Material provided: Begin

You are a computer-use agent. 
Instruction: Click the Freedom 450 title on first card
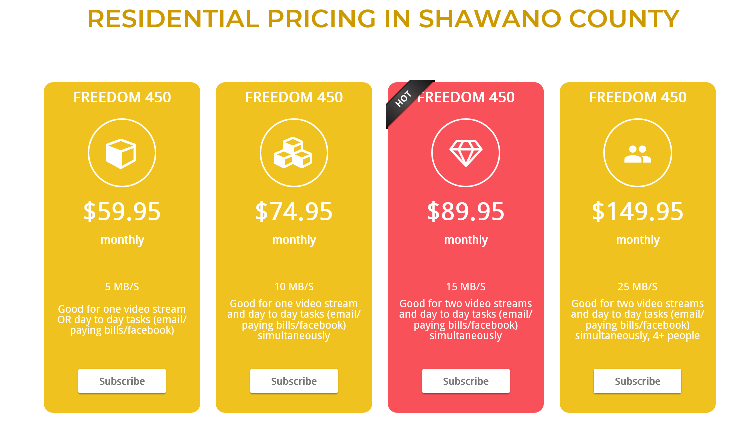(x=122, y=97)
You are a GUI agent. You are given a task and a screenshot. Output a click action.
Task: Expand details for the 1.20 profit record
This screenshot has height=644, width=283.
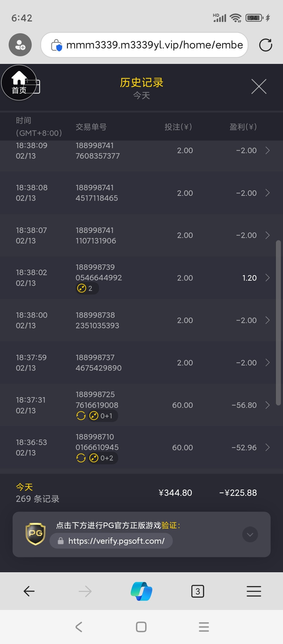267,278
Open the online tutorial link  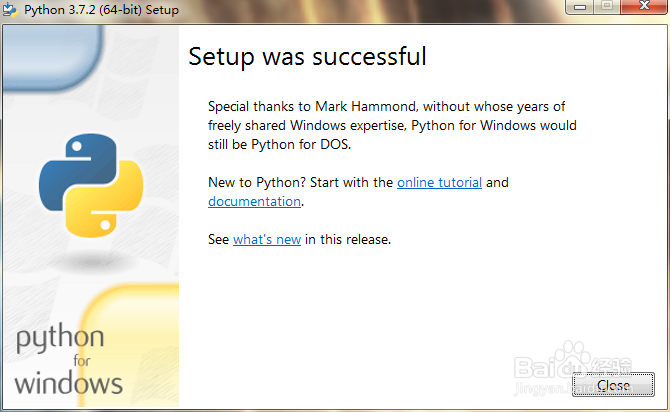coord(439,182)
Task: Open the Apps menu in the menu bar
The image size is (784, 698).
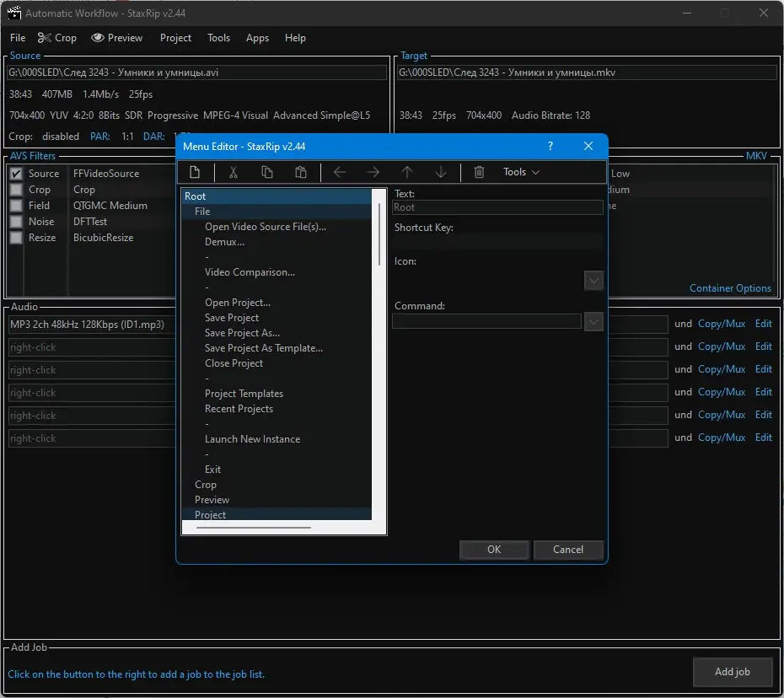Action: [257, 38]
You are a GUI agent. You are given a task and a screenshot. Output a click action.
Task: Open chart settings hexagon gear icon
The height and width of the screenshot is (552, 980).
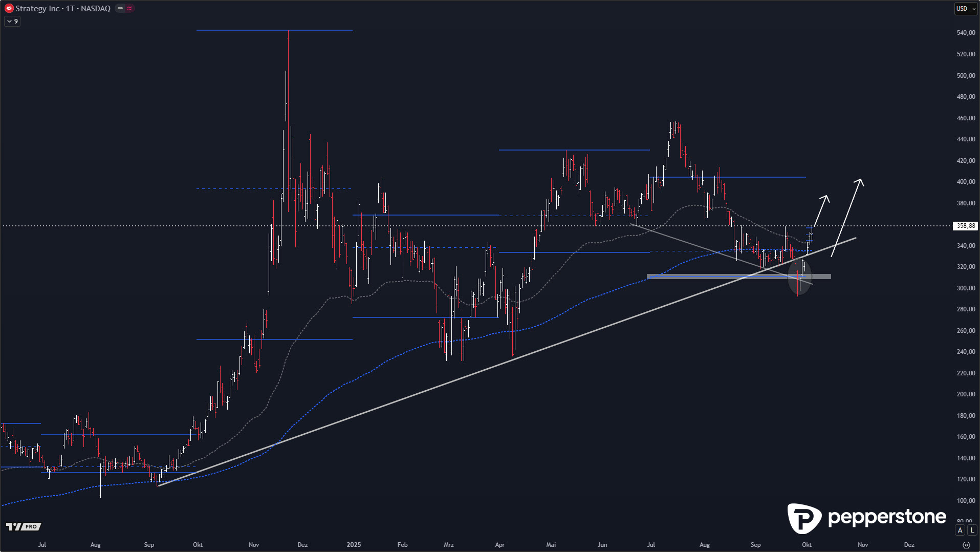[966, 545]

Material provided: End

No pictures should appear in the copy. Print exactly the lines above from the line containing "Task: Open the Apps menu in the menu bar" through the last line of the data.

*The answer*.
Task: Open the Apps menu in the menu bar
The image size is (784, 698).
Action: [257, 38]
You are a GUI agent. You are given a task and a screenshot. Output a click action.
Task: Open chart settings hexagon gear icon
The height and width of the screenshot is (552, 980).
[966, 545]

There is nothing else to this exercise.